Study material —
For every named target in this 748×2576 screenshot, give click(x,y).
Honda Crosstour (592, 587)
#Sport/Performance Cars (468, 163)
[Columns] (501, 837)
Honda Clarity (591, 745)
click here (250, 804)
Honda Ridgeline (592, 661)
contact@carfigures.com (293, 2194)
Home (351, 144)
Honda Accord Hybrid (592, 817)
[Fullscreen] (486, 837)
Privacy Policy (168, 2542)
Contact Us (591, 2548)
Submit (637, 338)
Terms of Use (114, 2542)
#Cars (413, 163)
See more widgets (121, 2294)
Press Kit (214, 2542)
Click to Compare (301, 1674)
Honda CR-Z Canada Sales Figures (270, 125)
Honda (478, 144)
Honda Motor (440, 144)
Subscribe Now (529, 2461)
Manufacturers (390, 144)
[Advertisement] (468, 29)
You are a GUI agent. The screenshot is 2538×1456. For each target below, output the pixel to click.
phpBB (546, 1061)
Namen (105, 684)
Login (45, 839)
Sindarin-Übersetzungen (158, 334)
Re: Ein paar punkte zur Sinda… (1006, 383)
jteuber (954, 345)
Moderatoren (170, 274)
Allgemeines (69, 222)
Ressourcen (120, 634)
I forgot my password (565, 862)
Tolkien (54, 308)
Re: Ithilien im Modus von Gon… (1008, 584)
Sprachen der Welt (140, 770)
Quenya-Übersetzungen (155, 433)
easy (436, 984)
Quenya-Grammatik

What you are asked to do — Repeat the data verbatim, line after line, leaving nothing out.

Solution to this exercise —
For every named target in this 748×2576 screenshot, give click(x,y).
Honda Crosstour (592, 587)
#Sport/Performance Cars (468, 163)
[Columns] (501, 837)
Honda Clarity (591, 745)
click here (250, 804)
Honda Ridgeline (592, 661)
contact@carfigures.com (293, 2194)
Home (351, 144)
Honda Accord Hybrid (592, 817)
[Fullscreen] (486, 837)
Privacy Policy (168, 2542)
Contact Us (591, 2548)
Submit (637, 338)
Terms of Use (114, 2542)
#Cars (413, 163)
See more widgets (121, 2294)
Press Kit (214, 2542)
Click to Compare (301, 1674)
Honda CR-Z Canada Sales Figures (270, 125)
Honda (478, 144)
Honda Motor (440, 144)
Subscribe Now (529, 2461)
Manufacturers (390, 144)
[Advertisement] (468, 29)
You are a GUI agent. The screenshot is 2538×1456. For each target below, output the pixel to click.
phpBB (546, 1061)
Namen (105, 684)
Login (45, 839)
Sindarin-Übersetzungen (158, 334)
Re: Ein paar punkte zur Sinda… (1006, 383)
jteuber (954, 345)
Moderatoren (170, 274)
Allgemeines (69, 222)
Ressourcen (120, 634)
I forgot my password (565, 862)
Tolkien (54, 308)
Re: Ithilien im Modus von Gon… (1008, 584)
Sprachen der Welt (140, 770)
Quenya-Übersetzungen (155, 433)
easy (436, 984)
Quenya-Grammatik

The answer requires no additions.